## Page text
How to Lure Cats Out of Hiding
There are many solutions to get cats to stop hiding outside. The most effective tactic is based on the reason why it happened, so having a very basic understanding of what cats think about during the day can be useful. The most common approaches to luring out a cat are as follows:
- Tempting with food
- Engaging hunting instincts
- Creating a safe space
- Providing new territory
- Secret entry to the home
It may take a trial-and-error approach to make cats come out from hiding. Cats conceal themselves for a number of reasons. Always start with food, and then work your way down the list.
Food and Treats
Tempting a cat out of hiding with food is often a failsafe. Cats will only ignore hunger for so long. Eventually, your cat will want to come indoors to eat. Placing food outside will bring them from their hiding place sooner.
This approach will be most effective if the cat is hiding for recreation. Some mischievous cats hide as part of a game. Your cat finds it amusing to watch you search while it hides. It can see you, but you cannot see it. This appeals to a cat’s hunting instincts.
A playful cat can usually be tempted out of hiding by food. Take a wait-and-see approach after laying down the food. Cats grow bored of playing alone. Eventually, when you are no longer looking, the game loses its luster and hunger will start to take over.
If using food to tempt a cat out of hiding, don’t just lay down dinner. Your cat knows that it will be fed anyway once it comes home. This is not sufficient to alter a cat’s plans. Cats can be surprisingly stubborn.
Instead, always have a favorite food kept in reserve for emergency occasions. Tinned tuna is ideal, if your cat enjoys this type of food. The strong smell of the tuna will be overwhelming for the cat. Often, this will lead to an immediate emergence from hiding.
Hunting and Stalking
Appealing a cat’s hunting instincts will often coax it from a hiding place. Most cats cannot resist the opportunity to stalk and pounce.
Encourage your cat to hunt an inanimate object, such as a toy or piece of string. Stay out of sight. Cats know the difference between playing and live prey. If necessary, make the toy smell like food. Rub some gravy or tuna juice on the toy. This will also mask your own smell.
When your cat emerges into the open to stalk the toy, retrieve the cat. It may be helpful to have an extra pair of hands for this part. It can be a lot of work to retain the cat’s interest and simultaneously capture it.

## Set problem 1
Multiply every coordinate in the answers of the records by 0.65, rounding to whole numbers with halves rounded up, and write out the records between the line holding "Image resolution: width=1541" and the line holding "Action: (85, 328)", inclusive, requests included. Give only those lines.
The records have no connection to the text about luring cats out of hiding.

Data items
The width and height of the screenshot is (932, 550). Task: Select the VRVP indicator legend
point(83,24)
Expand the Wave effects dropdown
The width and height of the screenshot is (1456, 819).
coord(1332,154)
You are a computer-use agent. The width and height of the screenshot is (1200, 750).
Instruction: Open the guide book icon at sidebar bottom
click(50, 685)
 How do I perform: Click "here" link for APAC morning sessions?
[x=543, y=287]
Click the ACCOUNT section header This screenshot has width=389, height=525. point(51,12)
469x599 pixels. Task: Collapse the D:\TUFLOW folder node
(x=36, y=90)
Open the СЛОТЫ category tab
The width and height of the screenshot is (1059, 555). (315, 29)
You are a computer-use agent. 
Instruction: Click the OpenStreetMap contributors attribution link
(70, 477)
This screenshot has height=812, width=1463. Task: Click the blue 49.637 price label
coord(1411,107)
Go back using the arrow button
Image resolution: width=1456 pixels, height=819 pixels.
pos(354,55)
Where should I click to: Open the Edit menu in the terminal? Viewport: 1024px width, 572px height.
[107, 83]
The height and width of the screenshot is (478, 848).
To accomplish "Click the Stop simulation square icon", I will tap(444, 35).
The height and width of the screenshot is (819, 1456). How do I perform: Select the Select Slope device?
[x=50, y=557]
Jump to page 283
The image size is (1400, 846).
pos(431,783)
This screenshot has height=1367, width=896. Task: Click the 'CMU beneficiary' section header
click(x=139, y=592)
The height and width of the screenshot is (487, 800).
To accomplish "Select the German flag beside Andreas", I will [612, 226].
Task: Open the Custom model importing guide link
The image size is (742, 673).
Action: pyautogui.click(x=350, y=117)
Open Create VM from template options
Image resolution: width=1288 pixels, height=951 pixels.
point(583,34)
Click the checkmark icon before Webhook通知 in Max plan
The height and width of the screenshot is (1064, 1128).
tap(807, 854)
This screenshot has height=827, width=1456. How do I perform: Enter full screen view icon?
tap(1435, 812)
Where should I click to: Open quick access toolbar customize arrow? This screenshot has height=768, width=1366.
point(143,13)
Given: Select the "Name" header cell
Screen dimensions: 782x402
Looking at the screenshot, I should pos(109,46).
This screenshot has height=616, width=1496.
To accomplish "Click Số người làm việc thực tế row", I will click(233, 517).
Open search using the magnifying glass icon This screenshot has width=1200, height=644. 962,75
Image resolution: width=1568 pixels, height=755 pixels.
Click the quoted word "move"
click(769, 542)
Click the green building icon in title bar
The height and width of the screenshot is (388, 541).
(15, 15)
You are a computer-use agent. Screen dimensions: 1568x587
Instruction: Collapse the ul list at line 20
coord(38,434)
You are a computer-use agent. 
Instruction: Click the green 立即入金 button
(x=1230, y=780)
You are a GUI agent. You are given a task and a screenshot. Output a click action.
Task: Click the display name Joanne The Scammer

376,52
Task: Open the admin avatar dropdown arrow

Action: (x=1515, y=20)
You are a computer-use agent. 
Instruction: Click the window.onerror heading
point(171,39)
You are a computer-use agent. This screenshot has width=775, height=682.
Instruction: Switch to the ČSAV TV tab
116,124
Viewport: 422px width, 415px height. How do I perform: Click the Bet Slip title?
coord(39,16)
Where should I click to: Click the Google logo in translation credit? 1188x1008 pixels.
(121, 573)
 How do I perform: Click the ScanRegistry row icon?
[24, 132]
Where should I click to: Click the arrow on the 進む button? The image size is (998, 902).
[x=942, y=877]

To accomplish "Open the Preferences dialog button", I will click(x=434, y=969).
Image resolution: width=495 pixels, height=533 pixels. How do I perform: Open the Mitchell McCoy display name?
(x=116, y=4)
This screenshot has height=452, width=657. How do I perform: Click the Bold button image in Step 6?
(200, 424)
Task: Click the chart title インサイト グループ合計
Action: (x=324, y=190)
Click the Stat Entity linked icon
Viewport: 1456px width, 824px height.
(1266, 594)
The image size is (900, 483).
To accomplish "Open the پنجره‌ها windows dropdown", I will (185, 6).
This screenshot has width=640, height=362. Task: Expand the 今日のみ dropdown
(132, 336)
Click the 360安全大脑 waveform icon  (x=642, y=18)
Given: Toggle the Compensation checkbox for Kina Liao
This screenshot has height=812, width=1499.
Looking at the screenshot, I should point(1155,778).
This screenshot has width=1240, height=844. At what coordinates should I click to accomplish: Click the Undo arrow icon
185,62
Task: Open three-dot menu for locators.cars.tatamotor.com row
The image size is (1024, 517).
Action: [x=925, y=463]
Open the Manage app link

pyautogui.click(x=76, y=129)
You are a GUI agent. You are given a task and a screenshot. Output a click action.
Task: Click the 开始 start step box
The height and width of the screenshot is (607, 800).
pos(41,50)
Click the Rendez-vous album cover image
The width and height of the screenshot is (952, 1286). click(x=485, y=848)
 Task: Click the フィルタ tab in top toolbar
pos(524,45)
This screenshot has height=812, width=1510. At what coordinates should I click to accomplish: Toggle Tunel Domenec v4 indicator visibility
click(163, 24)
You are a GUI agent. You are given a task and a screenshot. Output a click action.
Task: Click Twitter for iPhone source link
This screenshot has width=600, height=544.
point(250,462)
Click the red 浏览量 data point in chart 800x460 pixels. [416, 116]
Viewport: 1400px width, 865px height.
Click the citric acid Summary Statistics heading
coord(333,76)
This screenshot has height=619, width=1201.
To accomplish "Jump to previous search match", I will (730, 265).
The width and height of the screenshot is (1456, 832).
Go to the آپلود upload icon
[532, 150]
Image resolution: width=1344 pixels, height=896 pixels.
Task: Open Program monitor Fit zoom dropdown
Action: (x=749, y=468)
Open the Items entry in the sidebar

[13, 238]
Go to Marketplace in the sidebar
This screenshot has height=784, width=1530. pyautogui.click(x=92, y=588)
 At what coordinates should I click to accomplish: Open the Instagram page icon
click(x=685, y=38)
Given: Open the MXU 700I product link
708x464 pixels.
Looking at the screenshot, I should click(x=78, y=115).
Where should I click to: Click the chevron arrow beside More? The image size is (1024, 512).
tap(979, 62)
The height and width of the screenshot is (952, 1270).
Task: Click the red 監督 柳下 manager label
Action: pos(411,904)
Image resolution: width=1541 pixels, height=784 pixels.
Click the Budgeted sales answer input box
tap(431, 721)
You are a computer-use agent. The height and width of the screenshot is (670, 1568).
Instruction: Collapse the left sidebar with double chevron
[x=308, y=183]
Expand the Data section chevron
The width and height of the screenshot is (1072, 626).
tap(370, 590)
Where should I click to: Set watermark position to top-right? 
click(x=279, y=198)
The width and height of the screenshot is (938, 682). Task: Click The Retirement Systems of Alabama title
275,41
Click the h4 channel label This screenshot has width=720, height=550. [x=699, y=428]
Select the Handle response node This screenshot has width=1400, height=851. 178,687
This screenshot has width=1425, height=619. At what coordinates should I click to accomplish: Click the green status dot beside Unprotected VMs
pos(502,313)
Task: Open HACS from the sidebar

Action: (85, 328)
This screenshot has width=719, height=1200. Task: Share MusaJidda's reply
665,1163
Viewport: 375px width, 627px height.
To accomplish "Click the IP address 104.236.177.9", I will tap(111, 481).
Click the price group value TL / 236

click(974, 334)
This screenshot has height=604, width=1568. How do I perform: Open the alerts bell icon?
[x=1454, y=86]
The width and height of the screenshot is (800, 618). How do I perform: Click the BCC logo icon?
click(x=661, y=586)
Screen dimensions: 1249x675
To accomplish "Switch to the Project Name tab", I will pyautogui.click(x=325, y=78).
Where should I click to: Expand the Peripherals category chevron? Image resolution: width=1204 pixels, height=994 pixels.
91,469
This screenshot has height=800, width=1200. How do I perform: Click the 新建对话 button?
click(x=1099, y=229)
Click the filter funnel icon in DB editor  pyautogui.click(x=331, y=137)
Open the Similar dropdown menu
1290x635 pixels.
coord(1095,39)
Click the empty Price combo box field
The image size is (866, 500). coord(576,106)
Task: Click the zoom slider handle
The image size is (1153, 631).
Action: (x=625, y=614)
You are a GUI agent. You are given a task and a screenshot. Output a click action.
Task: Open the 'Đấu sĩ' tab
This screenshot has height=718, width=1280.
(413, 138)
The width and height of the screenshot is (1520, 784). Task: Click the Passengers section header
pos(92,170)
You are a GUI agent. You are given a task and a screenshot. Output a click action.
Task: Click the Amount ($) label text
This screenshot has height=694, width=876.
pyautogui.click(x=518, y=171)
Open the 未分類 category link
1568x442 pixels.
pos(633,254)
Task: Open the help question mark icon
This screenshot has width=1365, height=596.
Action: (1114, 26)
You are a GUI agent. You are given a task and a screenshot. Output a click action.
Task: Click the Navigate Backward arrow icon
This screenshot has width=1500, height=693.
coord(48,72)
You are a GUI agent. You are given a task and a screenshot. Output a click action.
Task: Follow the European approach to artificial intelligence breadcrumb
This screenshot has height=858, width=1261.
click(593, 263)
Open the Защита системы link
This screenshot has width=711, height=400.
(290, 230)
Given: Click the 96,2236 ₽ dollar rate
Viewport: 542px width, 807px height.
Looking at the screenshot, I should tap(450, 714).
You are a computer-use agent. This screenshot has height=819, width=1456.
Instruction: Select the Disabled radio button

## Set problem 2
According to the text on luring cats out of hiding, which food is called ideal to keep in reserve for emergencies?

## Task output 1
Image resolution: width=1541 pixels, height=784 pixels.
Click the Budgeted sales answer input box
tap(280, 469)
You are a computer-use agent. The height and width of the screenshot is (670, 1568).
Instruction: Collapse the left sidebar with double chevron
[x=200, y=119]
Expand the Data section chevron
The width and height of the screenshot is (1072, 626).
tap(241, 384)
Where should I click to: Set watermark position to top-right? 
click(x=181, y=129)
The width and height of the screenshot is (938, 682). Task: Click The Retirement Systems of Alabama title
179,27
Click the h4 channel label This screenshot has width=720, height=550. [x=454, y=278]
Select the Handle response node This screenshot has width=1400, height=851. 116,447
This screenshot has width=1425, height=619. At what coordinates should I click to accomplish: Click the green status dot beside Unprotected VMs
pos(326,203)
Task: Open HACS from the sidebar

Action: (55, 213)

## Task output 2
Tinned tuna, if the cat enjoys that type of food.